A flood of Canuck horror fests ensued, some of them good (see above) but most of them not. Then came the so-called tax shelter years of the late 1970s and early 80s, apparently a “deeply ignoble time in Canadian history.” The catalyst was a tax loophole that allowed for a 100 percent write-off on Canadian-funded motion pictures, which naturally led to a flood of crappy movies. It was the tax shelter era that gave us crapfests like HUMONGOUS, CURTAINS, TERROR TRAIN, PHOBIA, DEATH SHIP, GHOSTKEEPER and VISITING HOURS (and, to be fair, some worthwhile films like THE BROOD, THE CHANGELING and FUNERAL HOME).
Following the demise of the tax shelters in 1984 things were quiet on the Canadian horror front. Vatnsdal characterizes the majority of Canada’s late 80’s/early 90’s horror output as “straight-to-video junk” like GRAVEYARD SHIFT, an ambitious horror-art film that was mutilated, apparently, by its American producers, and William Fruet’s ridiculous BLUE MONKEY (don’t ask). Yet the 2000 release of GINGER SNAPS revitalized the genre, opening the way for a number of quality Canadian-made horror films--even though most of them (END OF THE LINE, 5150 ELM’S WAY, PONTYPOOL) turned up after this book was published.

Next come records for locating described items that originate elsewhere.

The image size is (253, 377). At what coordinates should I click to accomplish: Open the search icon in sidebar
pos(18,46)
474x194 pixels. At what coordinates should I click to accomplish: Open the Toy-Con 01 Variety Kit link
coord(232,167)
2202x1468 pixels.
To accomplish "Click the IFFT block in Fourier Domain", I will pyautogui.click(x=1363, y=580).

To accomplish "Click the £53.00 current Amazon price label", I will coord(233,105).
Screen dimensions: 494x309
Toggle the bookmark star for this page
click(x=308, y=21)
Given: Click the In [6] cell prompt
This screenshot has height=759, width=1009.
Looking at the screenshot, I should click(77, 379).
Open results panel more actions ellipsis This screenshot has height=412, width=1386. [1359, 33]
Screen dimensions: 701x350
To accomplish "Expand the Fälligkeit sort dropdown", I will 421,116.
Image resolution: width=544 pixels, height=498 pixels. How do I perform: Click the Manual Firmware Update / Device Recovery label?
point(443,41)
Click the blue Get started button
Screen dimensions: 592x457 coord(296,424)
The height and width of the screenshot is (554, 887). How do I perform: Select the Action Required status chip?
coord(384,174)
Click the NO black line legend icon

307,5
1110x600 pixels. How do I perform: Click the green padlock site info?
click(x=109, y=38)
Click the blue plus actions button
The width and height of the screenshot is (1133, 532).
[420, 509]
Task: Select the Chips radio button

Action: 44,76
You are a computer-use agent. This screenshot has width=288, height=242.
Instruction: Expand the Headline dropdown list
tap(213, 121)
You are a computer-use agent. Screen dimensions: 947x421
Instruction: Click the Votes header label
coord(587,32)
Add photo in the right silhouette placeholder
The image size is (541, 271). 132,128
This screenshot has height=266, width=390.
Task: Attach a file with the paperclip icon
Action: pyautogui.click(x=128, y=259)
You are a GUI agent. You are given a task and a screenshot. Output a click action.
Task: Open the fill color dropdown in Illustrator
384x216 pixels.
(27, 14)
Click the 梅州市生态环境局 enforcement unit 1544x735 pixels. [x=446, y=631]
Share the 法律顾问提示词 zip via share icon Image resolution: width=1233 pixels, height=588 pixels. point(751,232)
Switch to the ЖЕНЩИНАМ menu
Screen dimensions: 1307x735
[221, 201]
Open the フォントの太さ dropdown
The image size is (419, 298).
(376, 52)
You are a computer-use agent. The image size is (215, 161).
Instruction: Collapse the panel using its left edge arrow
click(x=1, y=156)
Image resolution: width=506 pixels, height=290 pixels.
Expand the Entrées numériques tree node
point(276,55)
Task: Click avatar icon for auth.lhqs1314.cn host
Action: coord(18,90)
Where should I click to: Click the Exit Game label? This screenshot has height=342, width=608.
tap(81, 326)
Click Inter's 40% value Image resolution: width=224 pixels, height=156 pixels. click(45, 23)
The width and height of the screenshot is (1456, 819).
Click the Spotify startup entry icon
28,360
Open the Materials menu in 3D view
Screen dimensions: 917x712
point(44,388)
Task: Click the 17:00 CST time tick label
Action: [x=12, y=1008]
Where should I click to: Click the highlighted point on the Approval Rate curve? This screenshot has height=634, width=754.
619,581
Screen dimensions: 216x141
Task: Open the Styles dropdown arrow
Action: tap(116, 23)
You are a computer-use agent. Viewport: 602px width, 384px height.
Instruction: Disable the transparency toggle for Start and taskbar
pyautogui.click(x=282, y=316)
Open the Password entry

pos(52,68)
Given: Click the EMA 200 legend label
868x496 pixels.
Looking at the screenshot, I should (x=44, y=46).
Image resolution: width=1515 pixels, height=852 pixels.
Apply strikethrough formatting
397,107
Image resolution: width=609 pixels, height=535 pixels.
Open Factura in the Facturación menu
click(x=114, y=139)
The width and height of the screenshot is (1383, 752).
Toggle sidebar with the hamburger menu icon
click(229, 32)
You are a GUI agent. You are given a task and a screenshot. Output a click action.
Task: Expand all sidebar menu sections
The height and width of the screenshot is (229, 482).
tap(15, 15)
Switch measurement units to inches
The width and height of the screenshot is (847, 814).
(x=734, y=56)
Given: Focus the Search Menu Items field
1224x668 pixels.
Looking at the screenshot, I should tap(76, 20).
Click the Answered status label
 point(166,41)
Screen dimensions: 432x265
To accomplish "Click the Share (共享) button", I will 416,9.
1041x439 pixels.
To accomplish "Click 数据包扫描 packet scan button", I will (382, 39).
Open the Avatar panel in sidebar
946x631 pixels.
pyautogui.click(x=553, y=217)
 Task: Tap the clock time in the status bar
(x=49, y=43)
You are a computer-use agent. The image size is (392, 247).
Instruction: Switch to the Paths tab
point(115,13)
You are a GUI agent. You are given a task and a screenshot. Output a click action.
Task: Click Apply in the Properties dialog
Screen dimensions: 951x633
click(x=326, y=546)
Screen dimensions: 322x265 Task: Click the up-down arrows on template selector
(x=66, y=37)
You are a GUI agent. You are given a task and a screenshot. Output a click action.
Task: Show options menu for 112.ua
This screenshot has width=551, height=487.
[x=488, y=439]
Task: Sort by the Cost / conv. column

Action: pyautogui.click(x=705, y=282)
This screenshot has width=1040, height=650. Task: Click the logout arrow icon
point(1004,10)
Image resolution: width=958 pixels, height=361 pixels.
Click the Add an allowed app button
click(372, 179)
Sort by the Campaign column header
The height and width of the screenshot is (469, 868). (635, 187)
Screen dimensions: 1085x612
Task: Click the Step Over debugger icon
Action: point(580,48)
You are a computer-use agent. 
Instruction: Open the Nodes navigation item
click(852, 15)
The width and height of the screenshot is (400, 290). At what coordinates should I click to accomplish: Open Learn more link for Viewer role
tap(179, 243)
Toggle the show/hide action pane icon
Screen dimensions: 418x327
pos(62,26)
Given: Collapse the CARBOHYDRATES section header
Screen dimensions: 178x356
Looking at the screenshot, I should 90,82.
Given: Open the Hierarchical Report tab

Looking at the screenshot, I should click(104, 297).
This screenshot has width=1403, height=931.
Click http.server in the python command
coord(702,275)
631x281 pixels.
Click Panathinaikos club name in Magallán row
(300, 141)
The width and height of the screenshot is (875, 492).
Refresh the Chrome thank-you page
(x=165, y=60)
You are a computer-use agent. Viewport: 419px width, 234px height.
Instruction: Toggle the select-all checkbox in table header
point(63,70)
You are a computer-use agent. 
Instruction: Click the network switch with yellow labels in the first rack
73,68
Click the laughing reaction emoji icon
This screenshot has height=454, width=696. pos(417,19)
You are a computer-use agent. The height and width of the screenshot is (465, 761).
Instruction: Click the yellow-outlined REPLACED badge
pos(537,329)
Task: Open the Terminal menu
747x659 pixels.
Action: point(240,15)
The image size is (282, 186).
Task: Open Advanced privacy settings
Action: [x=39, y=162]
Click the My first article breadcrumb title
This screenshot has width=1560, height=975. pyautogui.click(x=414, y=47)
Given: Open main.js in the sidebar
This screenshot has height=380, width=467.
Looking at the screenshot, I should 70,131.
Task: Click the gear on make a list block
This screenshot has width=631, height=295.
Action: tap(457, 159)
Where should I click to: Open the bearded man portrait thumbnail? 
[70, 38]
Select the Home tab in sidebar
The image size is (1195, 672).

THEY CAME FROM WITHIN’S scope is admirably thorough overall, yet for some unfathomable reason Renee Daalder’s HABITAT (1997) is left out. Also, I wish the author had broadened his scope a bit to encompass quasi-horrific cult films like THE GROCER’S WIFE and SPIKE OF LOVE. If nothing else, their inclusion would have added some quality film offerings, of which this book could have used a lot more.